É uma forma de nos sentirmos mais tranquilos. Queremos educar os nossos filhos como fomos educados, esquecendo todas as transformações que o mundo conheceu. Há ainda um outro fenómeno: aplaudimos os exemplos de fora, mas não aceitamos mudanças cá dentro: por exemplo, a escola finlandesa anunciou que acabou com as paredes e todos aplaudem. Se eu, aqui, quiser derrubar um muro que seja, já me acusam de estar a querer fazer uma revolução. As escolas estão organizadas como fábricas, como locais de trabalho. Penso que quem desenha escolas devia saber tanto de arquitetura como de crianças. O meu objetivo é que, ao fim do dia, quando vão para casa, todos reflitam sobre o que aprenderam e como vão utilizar essa aprendizagem.

E tem sempre autonomia para fazer isso?
Nem sempre e não é fácil. Mas os professores têm estado muito à defesa. Optam demasiadas vezes por fechar a porta da sala, proclamando que a aula é deles e portanto fazem como querem. Defendo o contrário: deixar a porta aberta. Prefiro sempre partilhar o que faço. É neste processo que descobrimos que não somos ilhas e não estamos sozinhos na difícil tarefa de educar os outros.

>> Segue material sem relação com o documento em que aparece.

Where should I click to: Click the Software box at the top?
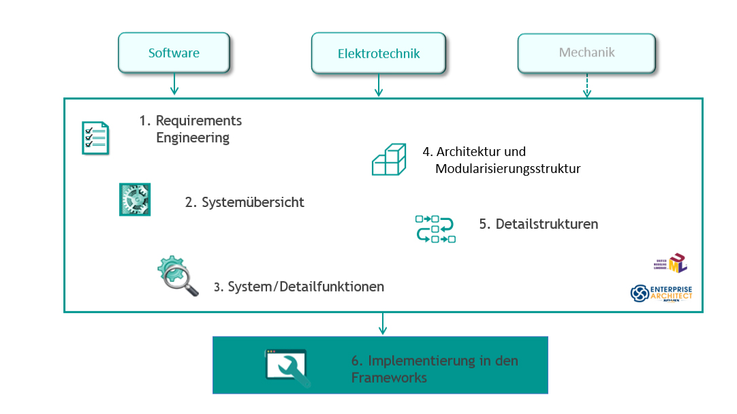pyautogui.click(x=174, y=53)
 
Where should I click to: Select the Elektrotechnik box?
pyautogui.click(x=379, y=53)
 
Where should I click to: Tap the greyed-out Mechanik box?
pyautogui.click(x=586, y=52)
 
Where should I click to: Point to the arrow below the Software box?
pyautogui.click(x=174, y=84)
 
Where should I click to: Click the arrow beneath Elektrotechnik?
pyautogui.click(x=379, y=85)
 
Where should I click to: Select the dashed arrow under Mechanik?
pyautogui.click(x=586, y=85)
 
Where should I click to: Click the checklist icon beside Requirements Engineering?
pyautogui.click(x=95, y=138)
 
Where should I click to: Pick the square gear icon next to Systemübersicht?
pyautogui.click(x=134, y=200)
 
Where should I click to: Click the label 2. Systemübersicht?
pyautogui.click(x=245, y=202)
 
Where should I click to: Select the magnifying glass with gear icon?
pyautogui.click(x=177, y=276)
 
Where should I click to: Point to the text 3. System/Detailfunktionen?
pyautogui.click(x=299, y=287)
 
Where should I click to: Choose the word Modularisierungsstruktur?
pyautogui.click(x=507, y=168)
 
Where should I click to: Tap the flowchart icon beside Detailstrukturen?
pyautogui.click(x=435, y=229)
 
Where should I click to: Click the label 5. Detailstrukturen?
pyautogui.click(x=538, y=224)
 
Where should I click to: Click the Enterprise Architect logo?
pyautogui.click(x=661, y=293)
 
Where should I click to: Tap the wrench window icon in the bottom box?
pyautogui.click(x=287, y=368)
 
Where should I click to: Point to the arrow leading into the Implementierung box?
pyautogui.click(x=383, y=324)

Polémicas de Portugal que se repetem em Espanha. Como vê a questão dos TPC?
Quem defende que as crianças têm de trabalhar mais, depois de um dia inteiro na escola, esqueceu-se do que é ser criança e como, quando era mais pequeno, gostava de aprender mas também de estar com a família e de brincar. Eu gostava de ir ao parque e ao rio. Hoje, há milhares de crianças a fazer deveres horas a fio, depois da escola, até à hora do jantar. E não têm culpa que os currículos escolares sejam tão compridos. Todos os dias, segunda, terça, quarta, quinta, sexta. Quem é que, depois disto, tem vontade voltar de ir para a escola no dia seguinte e aprender? Os TPC são uma prática ultrapassada.

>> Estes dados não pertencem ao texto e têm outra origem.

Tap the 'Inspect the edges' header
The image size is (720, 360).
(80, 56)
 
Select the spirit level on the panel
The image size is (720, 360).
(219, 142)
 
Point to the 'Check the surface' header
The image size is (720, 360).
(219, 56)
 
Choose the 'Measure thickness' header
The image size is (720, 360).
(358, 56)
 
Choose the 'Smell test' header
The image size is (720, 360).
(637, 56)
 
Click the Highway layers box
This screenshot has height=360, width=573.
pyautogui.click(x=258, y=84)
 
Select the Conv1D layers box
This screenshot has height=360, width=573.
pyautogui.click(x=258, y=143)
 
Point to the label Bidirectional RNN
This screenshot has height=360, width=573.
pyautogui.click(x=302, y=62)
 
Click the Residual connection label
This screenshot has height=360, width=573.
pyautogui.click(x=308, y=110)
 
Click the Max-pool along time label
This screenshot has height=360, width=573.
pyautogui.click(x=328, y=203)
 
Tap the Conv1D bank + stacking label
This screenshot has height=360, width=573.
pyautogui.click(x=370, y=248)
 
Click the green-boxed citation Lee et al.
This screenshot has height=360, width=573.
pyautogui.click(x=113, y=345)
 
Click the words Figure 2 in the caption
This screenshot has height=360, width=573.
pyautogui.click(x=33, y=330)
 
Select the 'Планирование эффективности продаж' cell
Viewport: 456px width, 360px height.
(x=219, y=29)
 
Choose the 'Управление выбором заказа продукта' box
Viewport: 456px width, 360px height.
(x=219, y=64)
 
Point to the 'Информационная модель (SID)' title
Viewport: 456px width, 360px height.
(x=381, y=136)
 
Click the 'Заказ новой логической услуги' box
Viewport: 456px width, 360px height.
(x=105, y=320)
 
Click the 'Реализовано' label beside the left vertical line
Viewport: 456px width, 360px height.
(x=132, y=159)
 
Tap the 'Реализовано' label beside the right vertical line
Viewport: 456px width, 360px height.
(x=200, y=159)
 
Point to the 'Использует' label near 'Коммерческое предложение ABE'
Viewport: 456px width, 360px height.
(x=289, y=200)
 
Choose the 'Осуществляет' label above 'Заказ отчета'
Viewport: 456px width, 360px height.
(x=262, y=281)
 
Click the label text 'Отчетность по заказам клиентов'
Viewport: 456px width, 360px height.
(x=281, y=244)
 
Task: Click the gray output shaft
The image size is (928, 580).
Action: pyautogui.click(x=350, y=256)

Mas esteve contra a greve aos TPC, que os pais promoveram em Espanha?
Sim, porque uma greve implica estar contra alguma coisa. No caso, opõe pais a professores, e eu acredito que esse caminho deve fazer-se antes pelo diálogo. Devemos pensar como chegar a um acordo, tendo em conta que no centro está a criança e temos de pensar é no que é melhor para ela. Sabemos que a força dos TPC e da obsessão dos resultados escolares assenta também no impacto que têm na elaboração de rankings de escolas... Vemos o que está a acontecer com o PISA: Parece uma competição desportiva. Ah, Espanha ficou em quinto lugar, ah, Portugal está à frente. E o quê? O que quer isso dizer? Qual o impacto disso? E tem muita importância para quem? Para os governos. Sei que Portugal melhorou mas Espanha está na mesma, em 15 anos a avaliar as competências matemáticas, científicas e domínio da língua materna. Então e a respeitarnos uns aos outros? E a ter consciência ambiental? E ser tolerante com o diferente?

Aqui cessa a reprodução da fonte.